I’m craving a five-course meal; not in the gourmet meaning of the phrase, but in the I-need-a-lot-of-food sense. Hot soup, baked potatoes, chicken cordon bleu, and a glass of Pinot Grigio set against sheets of rain sliding down the window panes of Willard Straight would be quite lovely. I mention the trusty Straight merely because it is the closest locale to Uris and Olin libraries, where I routinely pass the nights procrastinating to avoid my reading and my eighteen-minute walk home to State Street.

However, there’s no five-course meal waiting for me after my nine-mile run. The reality is, every dining hall on central campus is already closed. The National Collegiate Athletic Association allows varsity coaches to schedule twenty hours of practice a week for their teams.
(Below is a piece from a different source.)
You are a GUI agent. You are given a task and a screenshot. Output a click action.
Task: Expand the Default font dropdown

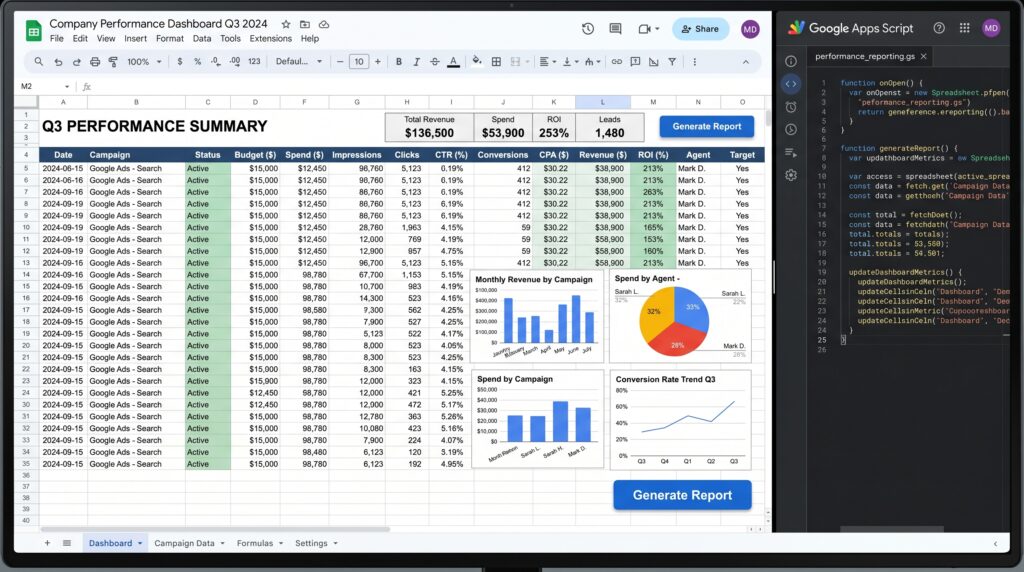coord(299,61)
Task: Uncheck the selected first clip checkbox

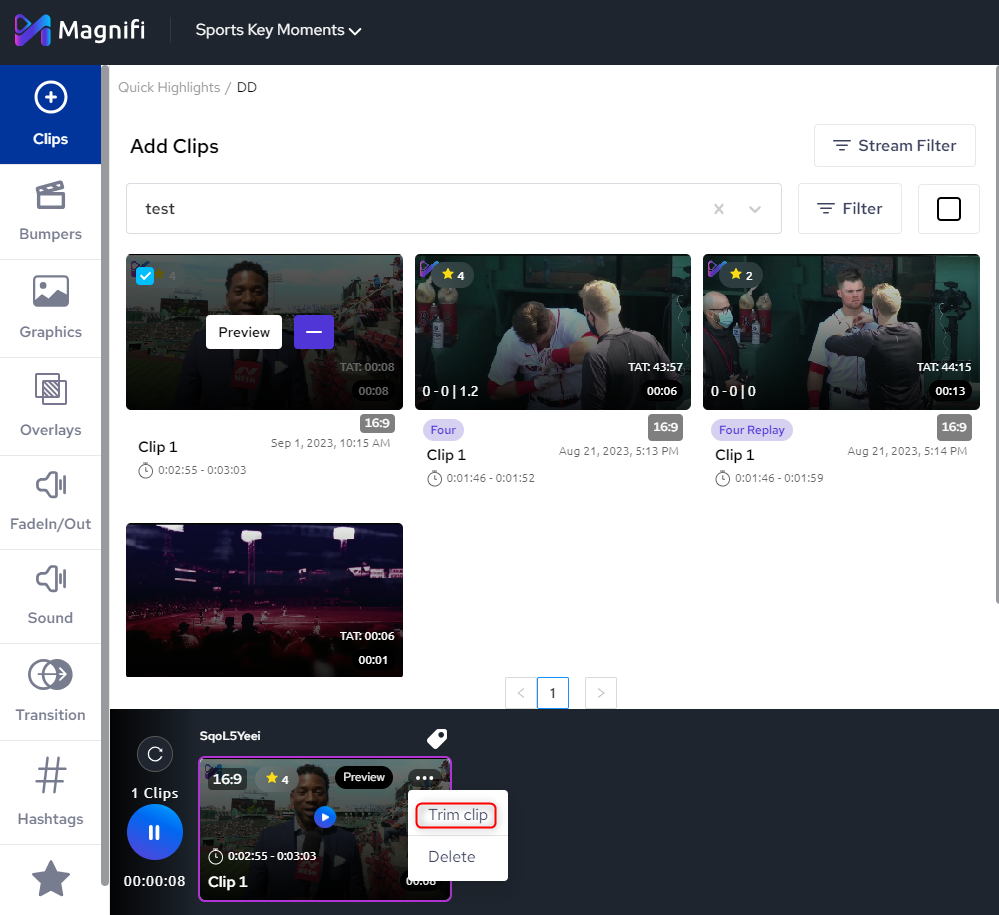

All athletes must also have at least one day of rest a week. Given these requirements for practice and rest, the University has kindly persuaded professors to refrain from holding classes after 4:30 p.m. So Cornell professors, thank you for your understanding and cooperation. Dining halls —we need to talk.

Twenty hours of practice over the course of six days calculates to approximately a little more than three hours a day, in English major math. Consequently, athletes leave practice no earlier than 7:30 every evening.

While I realize the University is unable to serve me wine, unless I enroll in Hotel Administration 443 – Introduction to Wines, and while I understand ham wrapped with chicken is unrealistic, I’m willing to settle for food of any kind. But Oakenshield’s closes at 7:30 p.m., and if you’re not in line by 7:15 p.m. forget a dinner other than cereal. Trillium has extended its hours until 7 p.m., West Campus doors are shut by 8 p.m., and even the new Synapsis is done serving students at 5 p.m. The Ivy Room is open late, but that dungeon in the winter is pretty dismal, no offense. The only solution left for on-campus dining is on North Campus, and in a town that supports “green” means of transportation what upperclassman is going to relive the clueless freshman days and hike to the pasta line?

The Cornell athletes that get out of practice late, live far from campus, and reside with too many people to study at home, are hungry. Please, dining halls, I and the many other students leading double lives as athletes are pleading you to stay open a little later.